**What to work on**
Please make an exact transcription of the records, keeping the pictures out of it.

**Material supplied**
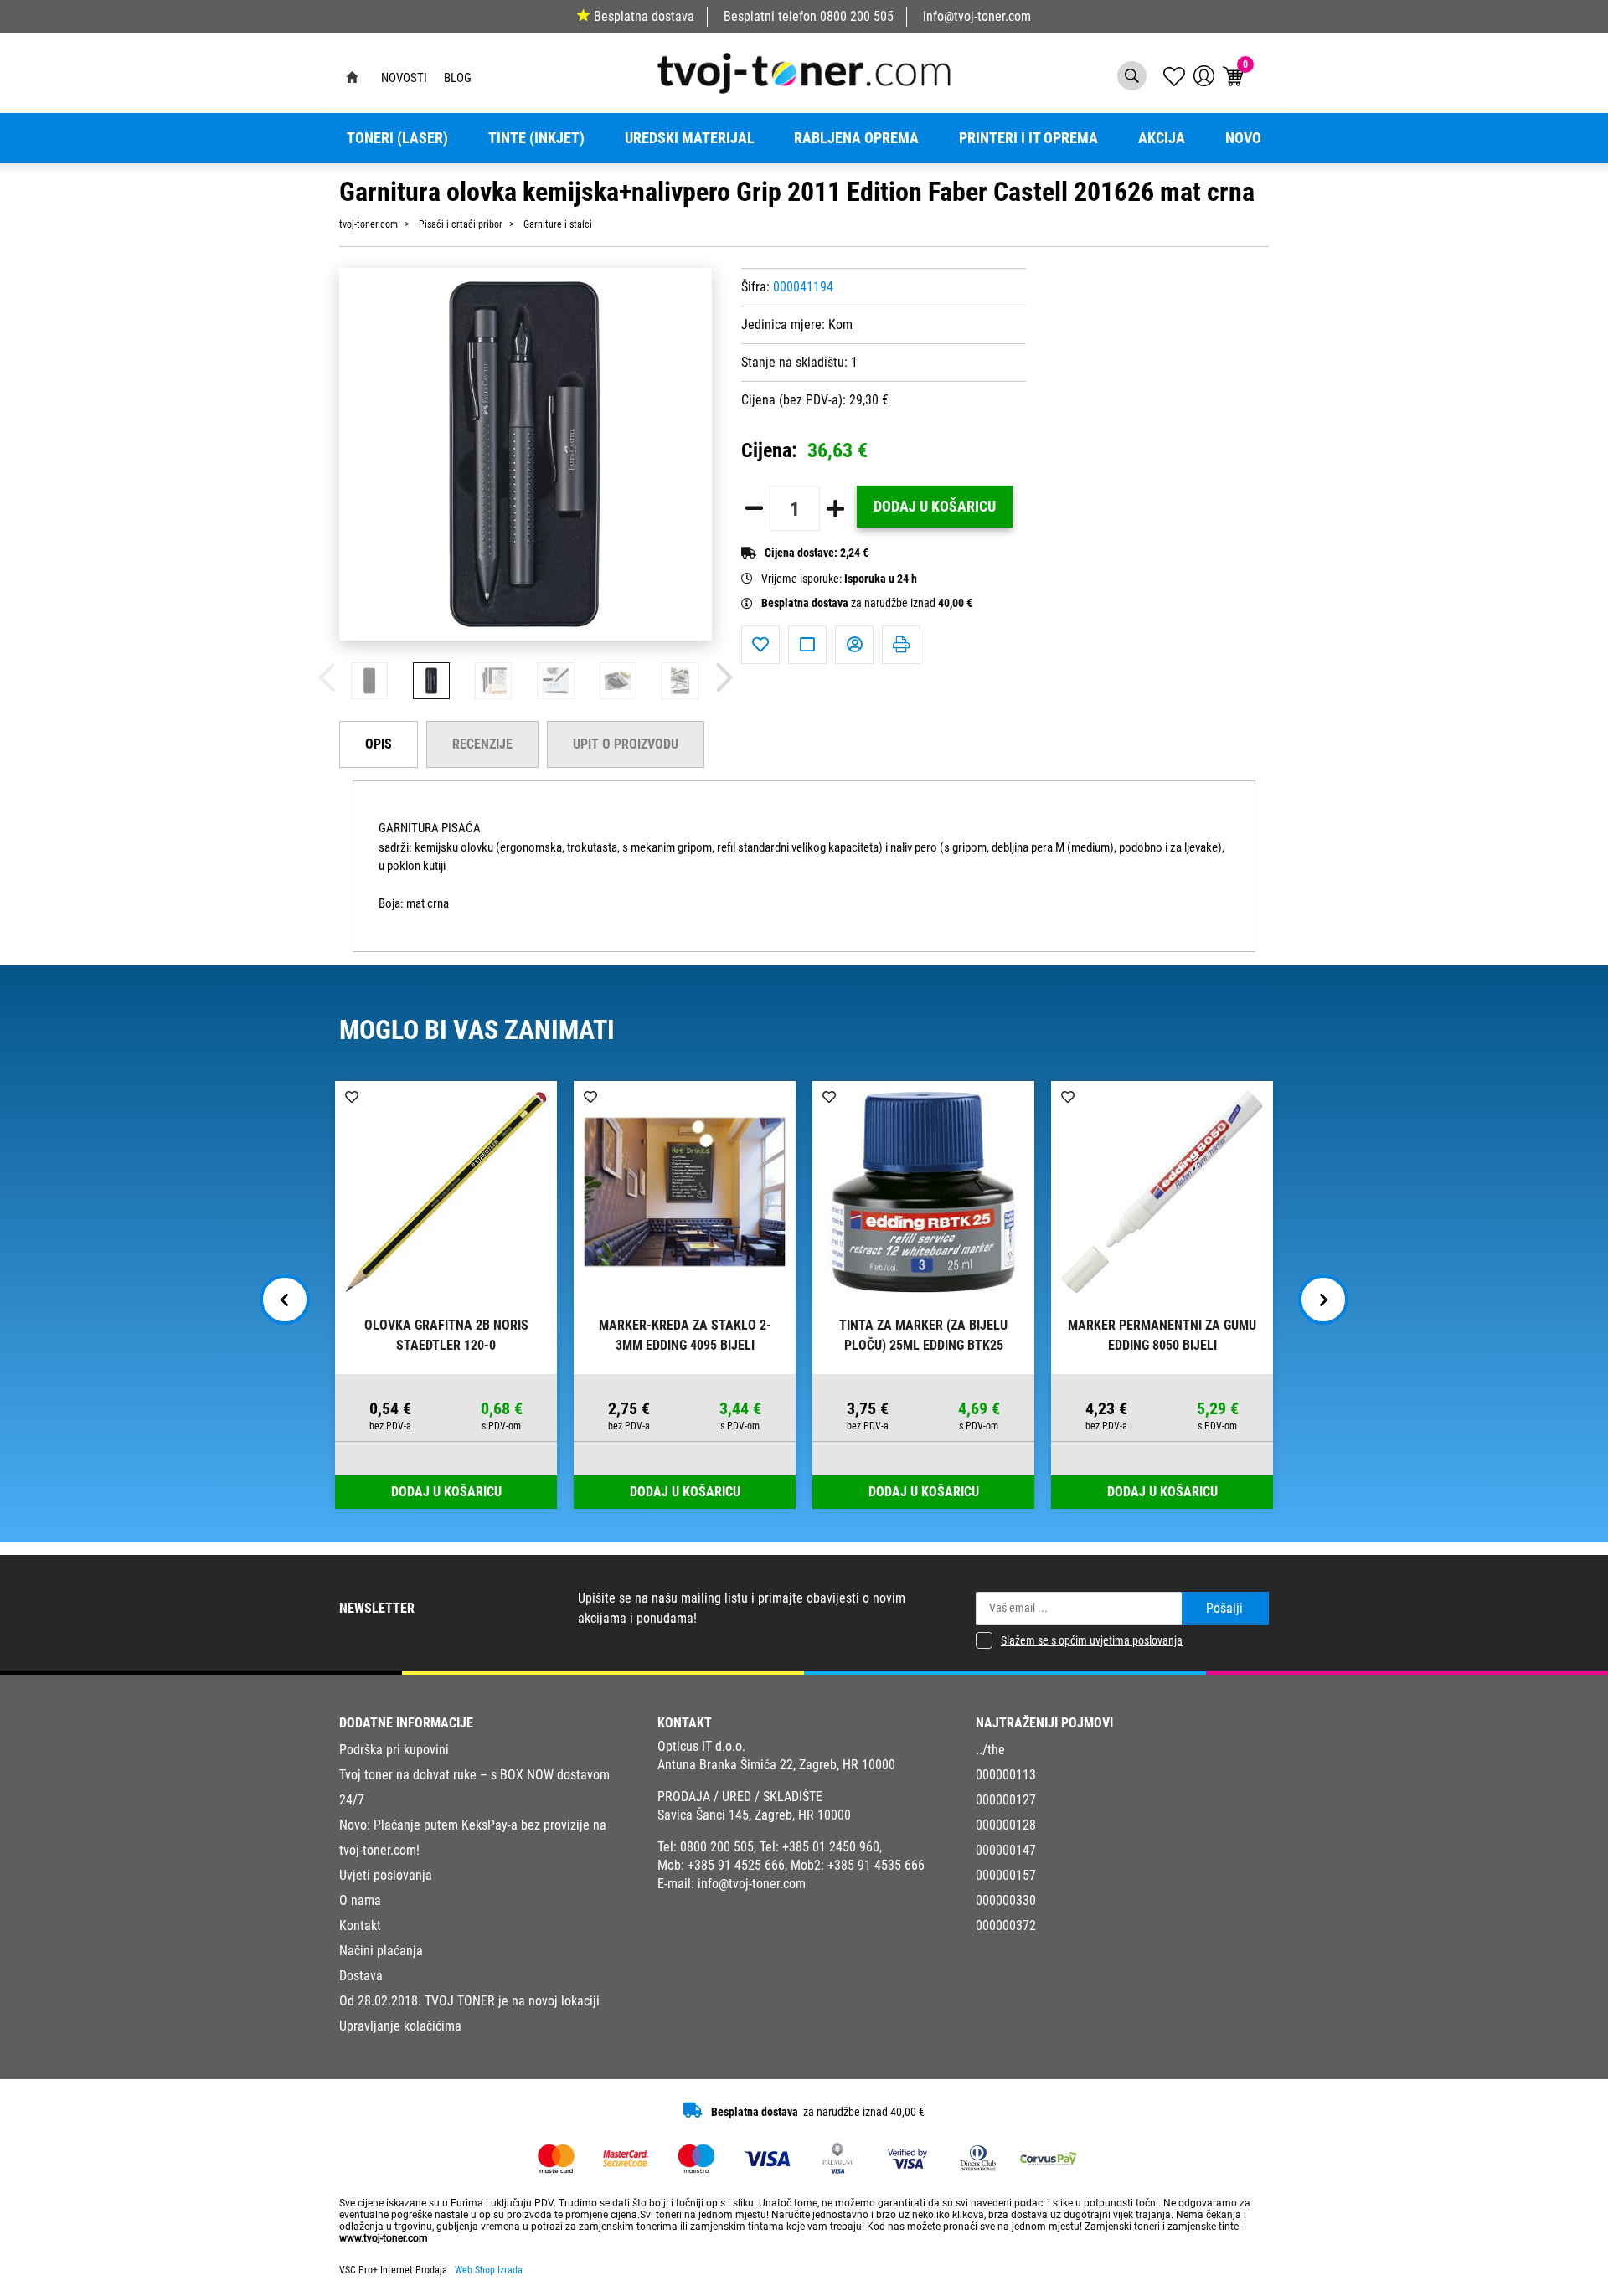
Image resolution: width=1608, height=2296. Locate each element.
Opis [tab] (378, 744)
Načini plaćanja (381, 1951)
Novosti (404, 77)
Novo (1243, 138)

**Response to the task**
Image resolution: width=1608, height=2296. Locate each element.
Opis [tab] (378, 744)
Načini plaćanja (381, 1951)
Novosti (404, 77)
Novo (1243, 138)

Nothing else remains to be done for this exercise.